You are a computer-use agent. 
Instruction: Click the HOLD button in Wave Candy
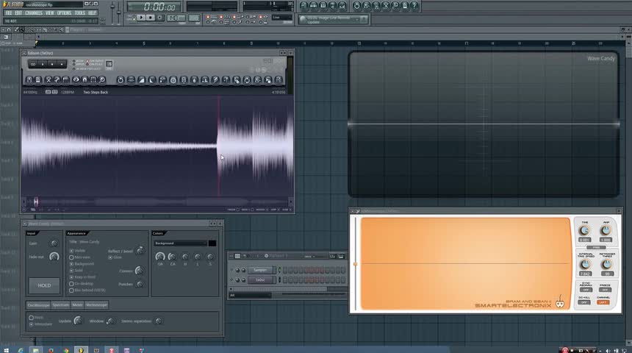[44, 285]
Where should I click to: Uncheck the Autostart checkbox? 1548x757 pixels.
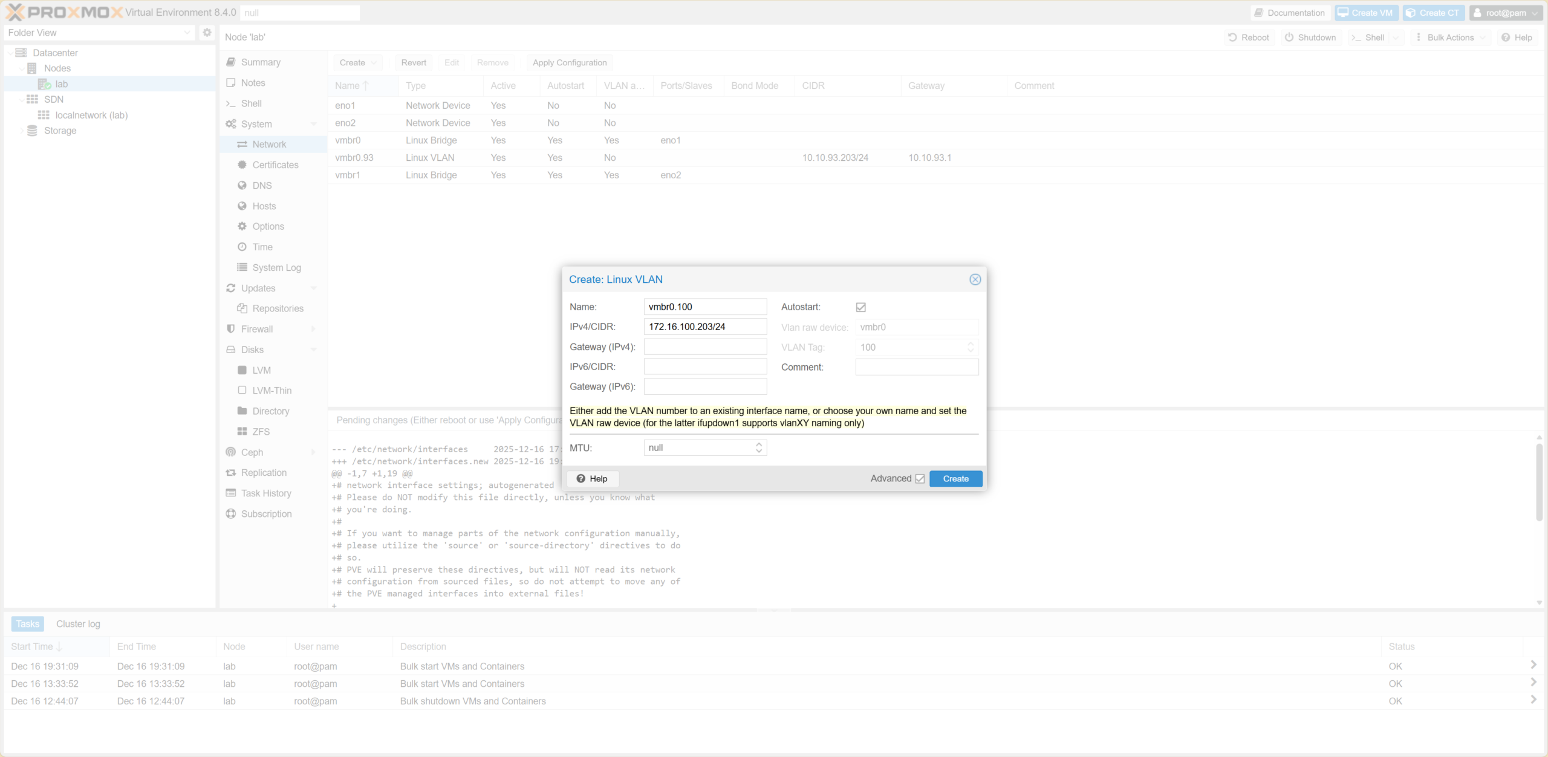pos(860,307)
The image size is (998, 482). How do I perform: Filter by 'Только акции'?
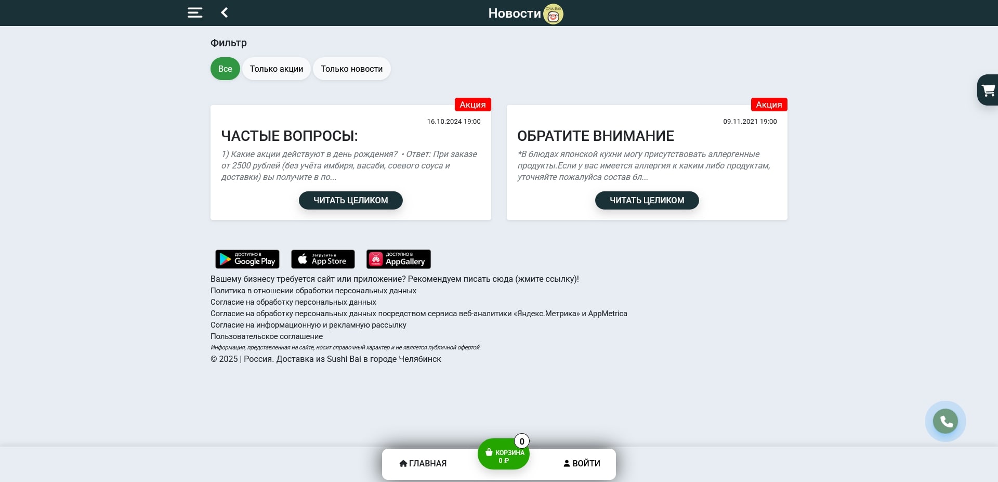pos(276,69)
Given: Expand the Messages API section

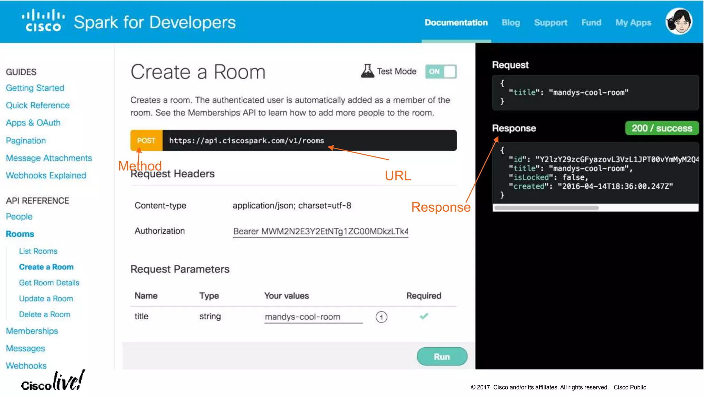Looking at the screenshot, I should click(x=25, y=349).
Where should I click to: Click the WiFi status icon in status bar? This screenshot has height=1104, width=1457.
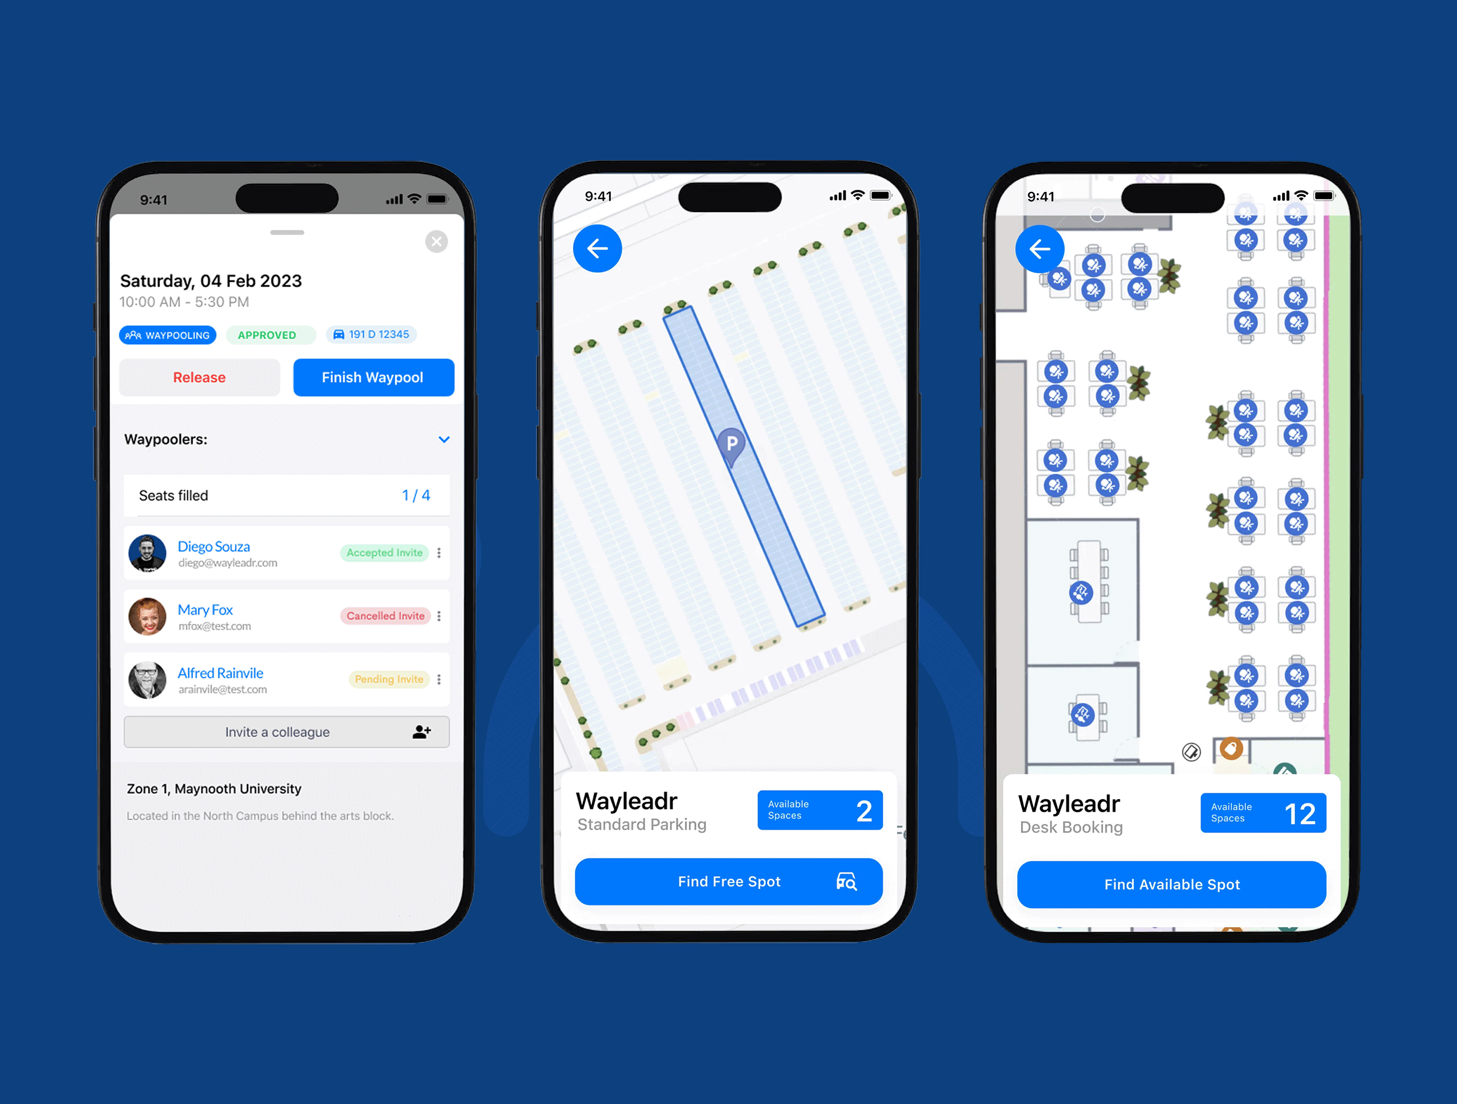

Problème à résoudre
Relevez chaque ligne des items ci-dessus qui contient le mot « Where ».

Réponse complète
Where should I click to: Uncheck the Autostart checkbox? 1548x757 pixels.
Where should I click to: Click the WiFi status icon in status bar? This screenshot has height=1104, width=1457.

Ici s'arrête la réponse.